Dark and Saucy

Hello again everyone and welcome to another of my weekly reviews. Today, I’m looking at a freebie from our friends at Chilli of the Valley and it’s their korean one. Their KBBQ-style Soseu.

A huge departure from the Black Death that they sent me last time, in heat if not in colour, because this one is actually one of their mildest products. Made for intense flavour, rather than that reaper fire, and only given the extreme heat in an alternate, extract version.

If any of you want to see that, let me know and I’ll bring Chilli of the Valley back again for this year’s birthday review. But, in the mean time, I’m looking to unwind after a rough few days with something rather gentler.

Let’s give the Soseu a go!

Its label as dark as the sauce inside, today’s feature is clad in what just might be the weirdest product art I’ve ever seen. At least in the chilli world.

Three faces, all painted pure white like a japanese noble and merging together into a single woman, take centre stage. Her hair, neck and shoulders adorned with gold jewlery, pressure gauges and what I can only describe as eighteen little fake eyes. All as that same colour snakes out into the background, half-natural looking, half like wires.

I don’t understand it in the slightest. I see the asian influence but I grasp nothing more. And I’m left unsure if I was even meant to.

Perhaps there’s some reference to korean culture or folklore that I’m simply unaware of but, in my case at least, it’s the font that tips me off.

The stylisation of the letters, with those roofs over the vowels and lines beneath is a dead giveaway. And I suppose that one detail is all it takes for this label to get its point across.
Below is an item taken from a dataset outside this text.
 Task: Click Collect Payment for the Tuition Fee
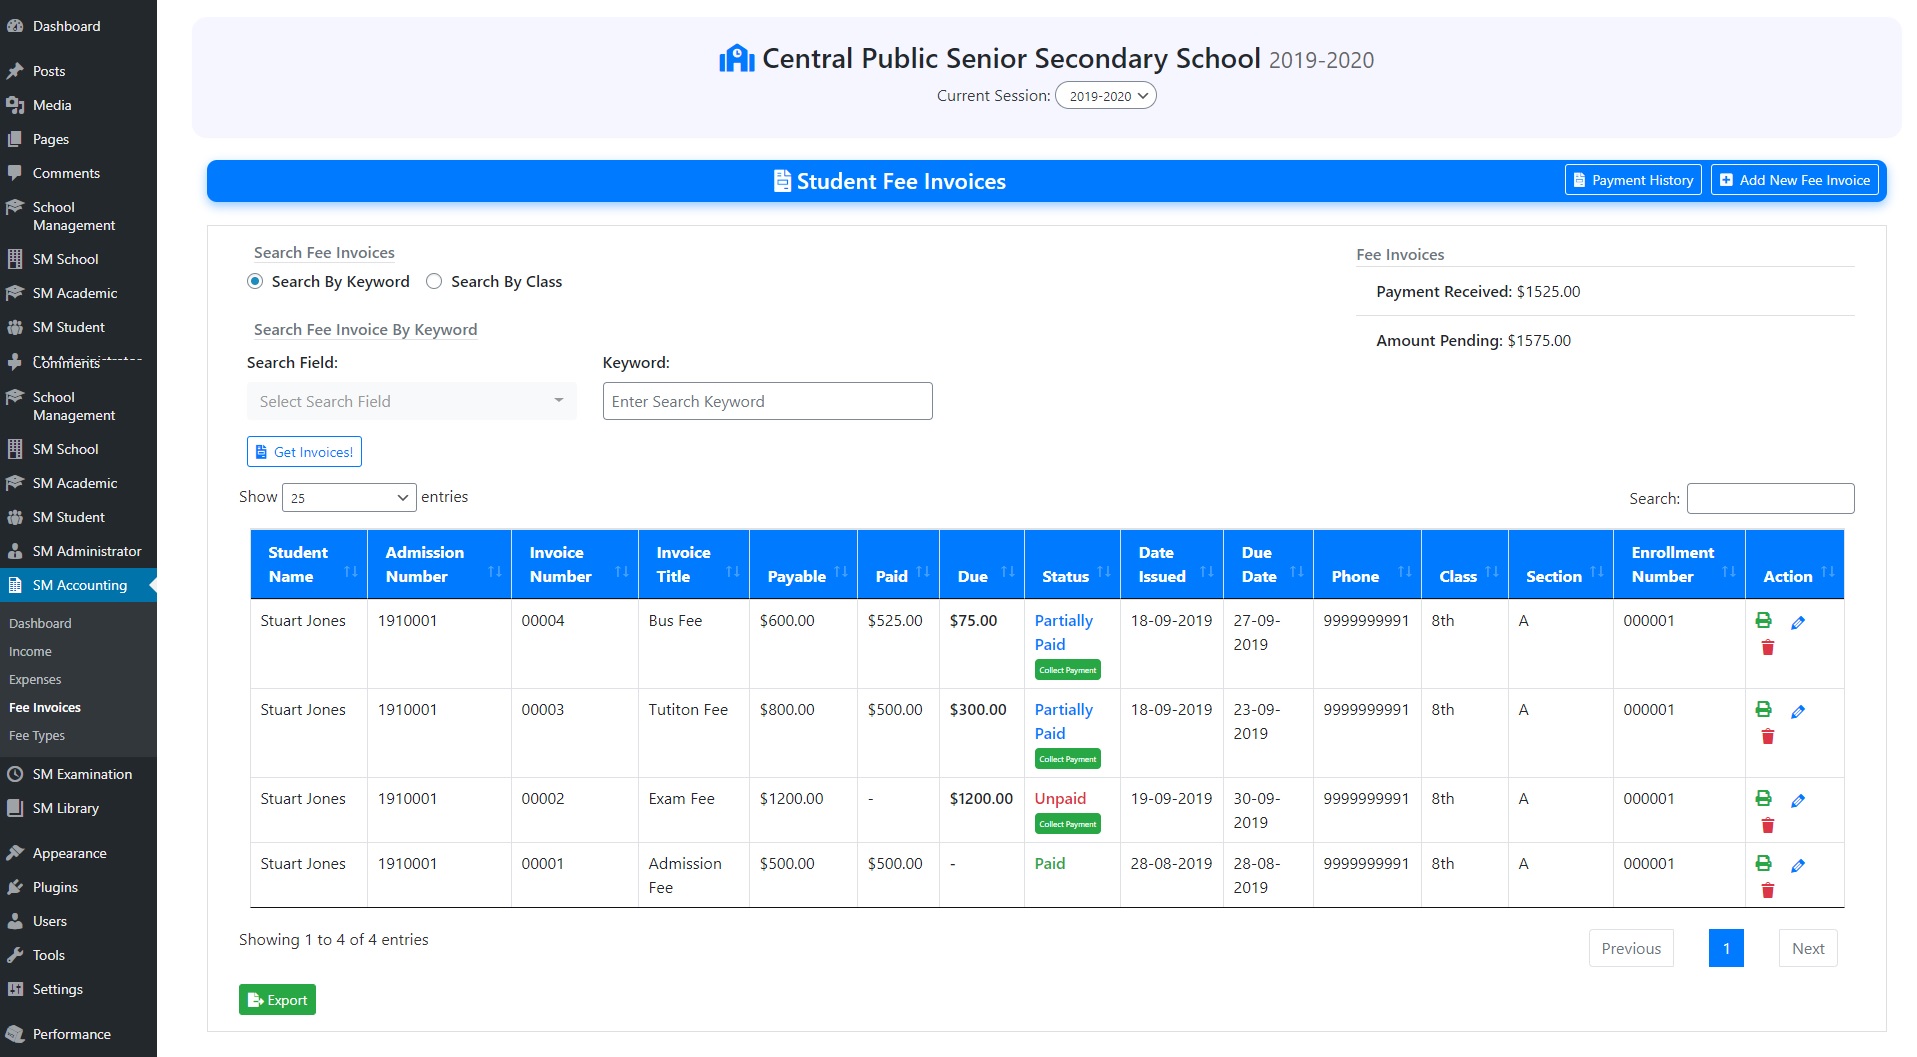[x=1067, y=758]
Still, I feel as if there’s far more going on here than I’m able to accurately comment on. So I’ll refrain from judging the whole but I do want to at least acknowledge that the woman’s dark blue hair, appearing black under artificial lighting, gets somewhat lost in the background. Before I move on to the contents.

The sauce is pure, midnight black on my spoon but leaves a reddish-brown residue around the neck of its bottle. Flakes clinging to the sides and hiding just beneath the surface of the liquid.

And it is quite oddly liquid, for a barbecue sauce, but its aroma quickly clues me in to why. Rich, dark and as savoury as it is sweet, this is a classic, soy-filled KBBQ. One which uses all of the molasses that you’d expect from its american counterpart but thins it out with that more asian flavour.

It might not cling to meats quite as well as a typical barbecue but, given how intense its taste is, I don’t think it needs to. And I really enjoy the contrast between the sweet molasses and the salty, savoury and umami-laden soy.

Yet all of that is normal for KBBQ. What sets the Soseu apart it far more subtle.

The tiny touch of tomato, the zing of the onion and the warmth of the ginger all come together, beneath the intense body of the sauce and add a great deal of depth to not just the flavour but also the mild,

Which spikes the moment that the sweetness fades away and lingers all over my mouth thereafter. At least as much ginger and allium as it is chilli.

Which is interesting because I’m sure that I feel some chilli in there. Even if its ingredients only list “spices”:

Molasses, White Distilled Vinegar, Soy Sauce (Water, SOY BEANS (29%), salt, WHEAT FLOUR, Preservative (E202)), Onion, Tomato Concentrate, Ginger, Garlic, Spices

Still, it might be mild but, even if it doesn’t contain a single pepper flake, it definitely belongs on this blog. Because, as much as chilli is my focus, I’m a huge fan of all things fiery food and the Soseu offers both a wonderful, long lasting warmth and a very different flavour to anything else on this site.

I’m very happy to have it and I’m sure that you all will be, too. Especially over things like burgers, stir-fry, tofu and chicken wings, where it will be right at home.